Ieri, ai Giochi di Parigi, Marcell Jacobs ha corso una grande finale, tanto per il tempo quanto per quello che ha passato per arrivarci. Intervistato sulla pista d’atletica ha fatto un discorso lucido, da atleta strutturato e maturo: in pace per aver dato tutto, per niente contento del risultato. Onesto, chiarissimo e da applaudire, sia per l’atteggiamento che, in fin dei conti, per la classifica. Il suo 9”85 resta un tempo eccezionale al netto degli avversari che sono stati in grado di batterlo.
Neanche il tempo di godercelo un po' che i giornali di tutta Italia hanno fatto l’impossibile per rovinare la sua bella figura. Sulla Gazzetta dello Sport è Leggenda “Per aver normalizzato la presenza di un italiano in finale olimpica”, che è l’equivalente giornalistico dell’applauso al pilota d’aereo in seguito ad un atterraggio senza tragedie. Marcell Jacobs ha vinto due medaglie d’oro ai Giochi di Tokyo 2020, un mondiale indoor, tre europei e un gran numero di altre competizioni, non è leggenda per aver chiuso con un quinto posto a 28 anni. Ripetiamo a scanso di equivoci: non è che Marcell non sia stato bravo abbastanza - anche il pilota d’aereo è bravissimo a farci atterrare vivi - ma leggenda è quello che ha vinto, oppure chi è tornato contro tutto e tutti come fece Jury Chechi ad Atene 2004.
La narrazione sull’eroico Marcell che chiude quinto sembra voler fare da contraltare al caso mediatico di Benedetta Pilato ed Elisa di Francisca, la prima felice quarta nei 100 rana, la seconda scagliatasi a redarguirla. Sembra di vederlo, il pinnacolo del giornalismo italico, che celebra una quinta posizione lasciando intendere una profondità di pensiero comprendente tutta una serie di concetti (culto della fatica, viaggio dell’eroe, spirito olimpico…) buoni per dei bambini di terza elementare e riducibili alla celebre l’importante è partecipare.
Uno potrebbe dire: per l’italia che corre è il risultato di una vita, naturale che venga enfatizzato. Invece no, perché Jacobs una medaglia d’oro ce l’ha, non è certo come l’indimenticata Philip Boit che negli anni Ottanta gareggiò sugli sci per l’Angola senza aver mai visto la neve in vita sua. E poi, a dirla tutta, in quella stessa domenica l’Italia delle corse, quelle in moto, aveva appena finito di festeggiare una sorta di egemonia culturale a Silverstone. Enea Bastianini ha vinto il GP della Gran Bretagna e l’ha fatto con Francesco Bagnaia sul podio, guidando una Ducati come otto dei primi dieci classificati. Tra questi primi dieci piloti al traguardo ci sono un totale di cinque italiani, le moto (con l’Aprilia guidata da Aleix Espargarò) sono invece nove su dieci.

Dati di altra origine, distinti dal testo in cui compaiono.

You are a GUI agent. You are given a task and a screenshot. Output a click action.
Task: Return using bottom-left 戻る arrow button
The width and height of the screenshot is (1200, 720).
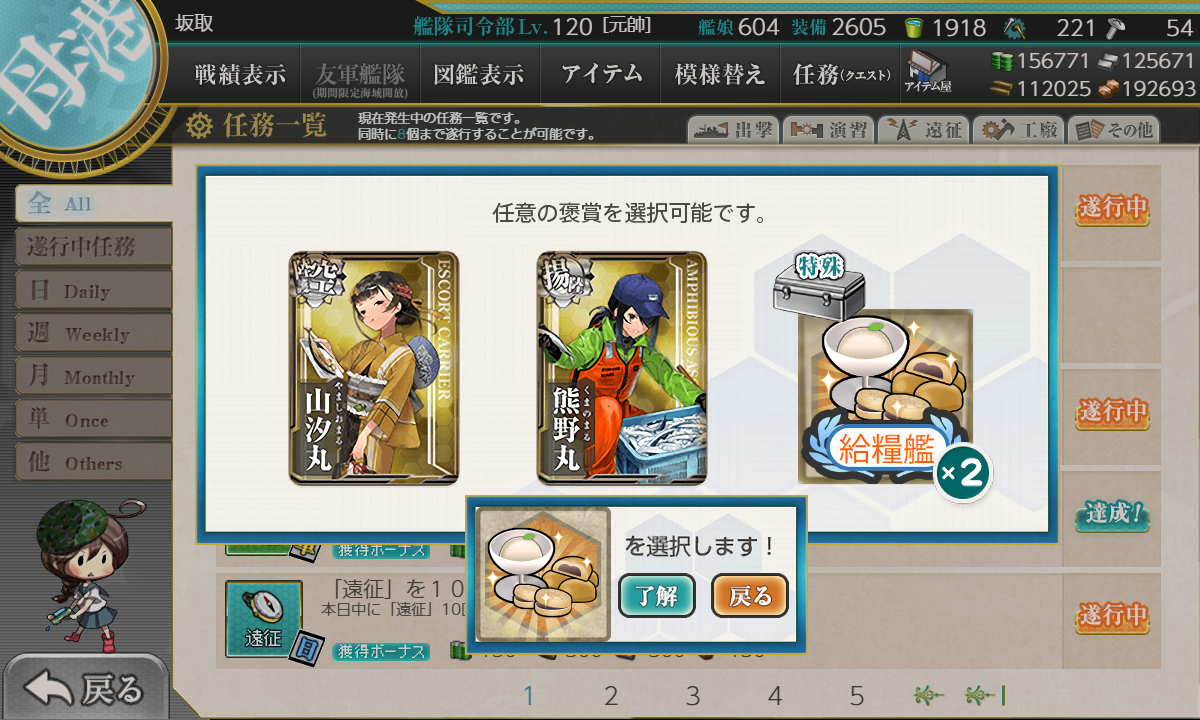pos(85,688)
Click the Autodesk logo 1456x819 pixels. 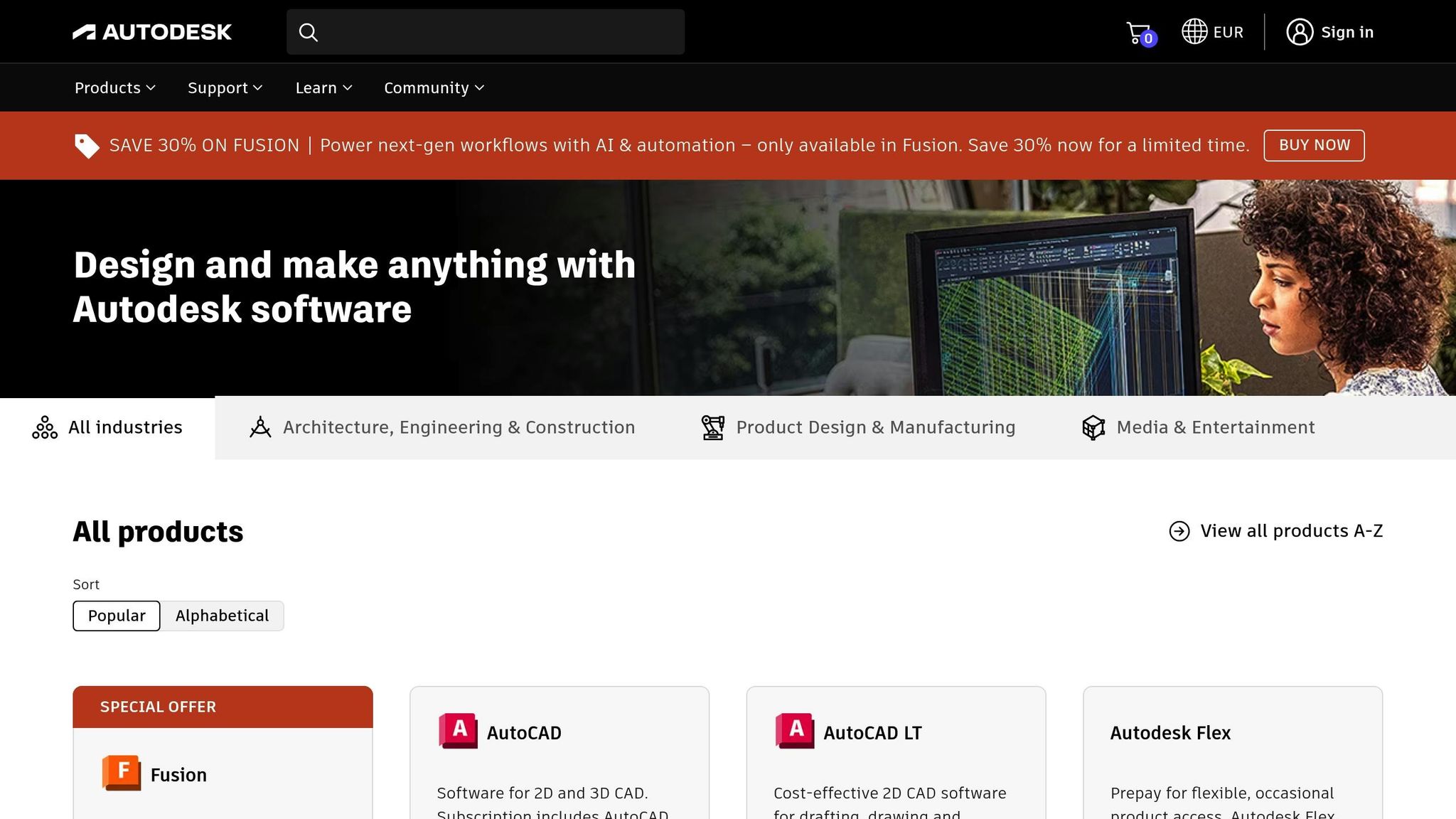[152, 32]
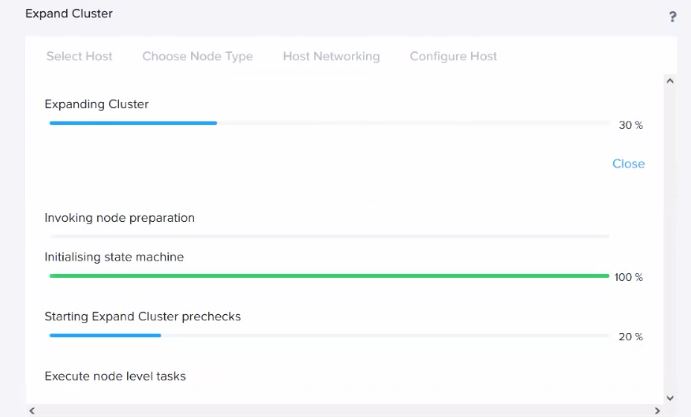691x417 pixels.
Task: Click the scroll right arrow
Action: 657,409
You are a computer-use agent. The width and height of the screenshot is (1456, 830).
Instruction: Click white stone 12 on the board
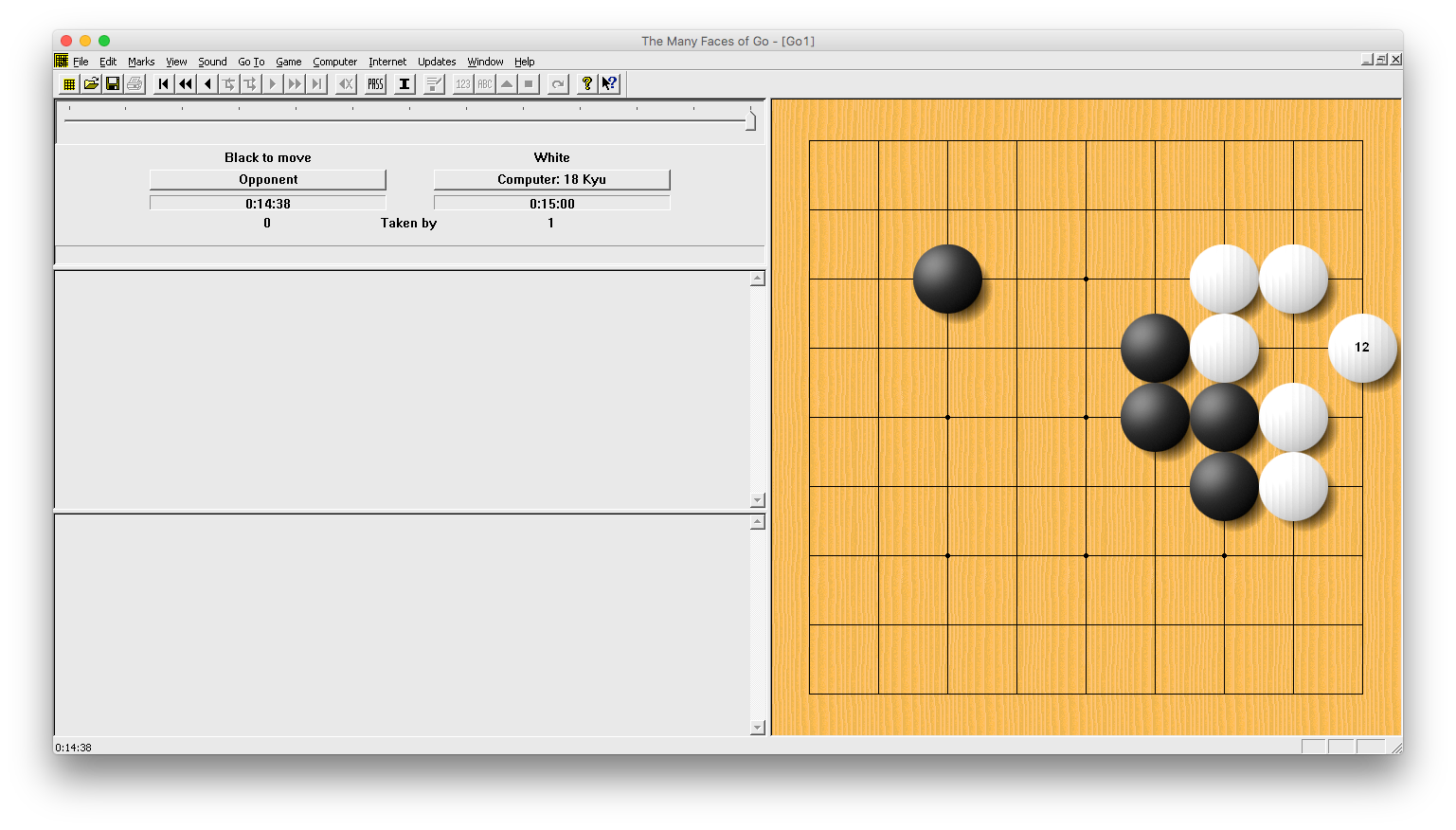(1362, 348)
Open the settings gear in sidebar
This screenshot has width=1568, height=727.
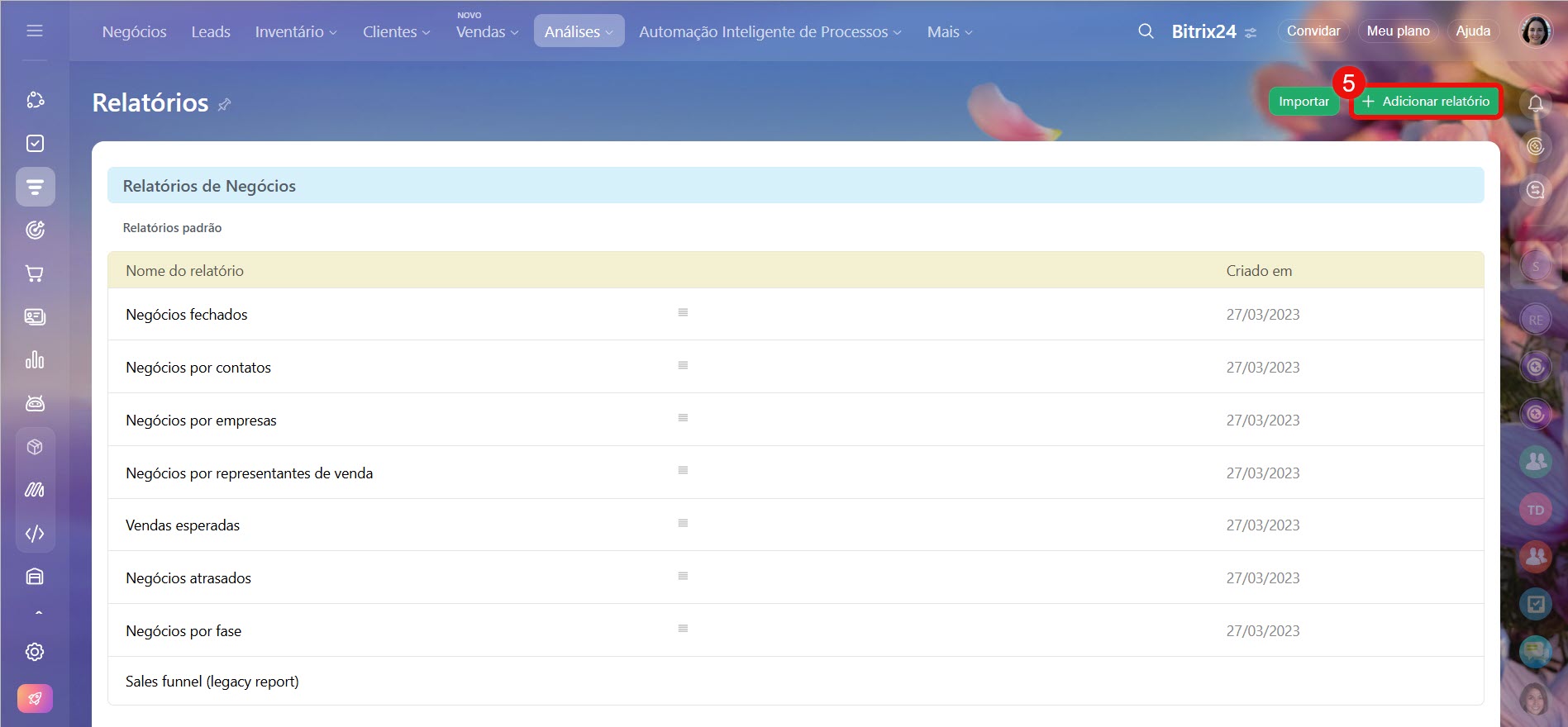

Eppure per il trionfo Ducati in terra inglese non c’è neanche un angolino sulla Rosea, che ha invece scelto di mettere in prima pagina i problemi al ginocchio di Gianluca Scamacca. E la Gazzetta non è l’unica, tutt’altro: il massimo che siamo riusciti a trovare - cercando bene - è uno spazio di un centimetro per cinque sul CdS che rimanda a pagina 39. Eppure Bastianini non è meno atleta, italiano o eccezionale di Errani e Paolini, di Paltrinieri, di Jacobs. Anzi, a volerla dire tutta e con un po' di buona volontà, si sarebbe potuto scrivere che Enea, da bambino prima e da ragazzo poi, ha fatto il tuffatore professionista, un bel gancio per mettere un po' dei Giochi anche in una storia che, per quanto bella, è diversa dalle altre a cui siamo abituati in questi giorni.
Invece la sensazione è che la copertura di queste Olimpiadi sia esattamente come la società in cui viviamo: inclusiva fino allo sfinimento per chi è in lista e per chi vende, per chi è più esposto. Per tutti gli altri c'è il vuoto, lo zero.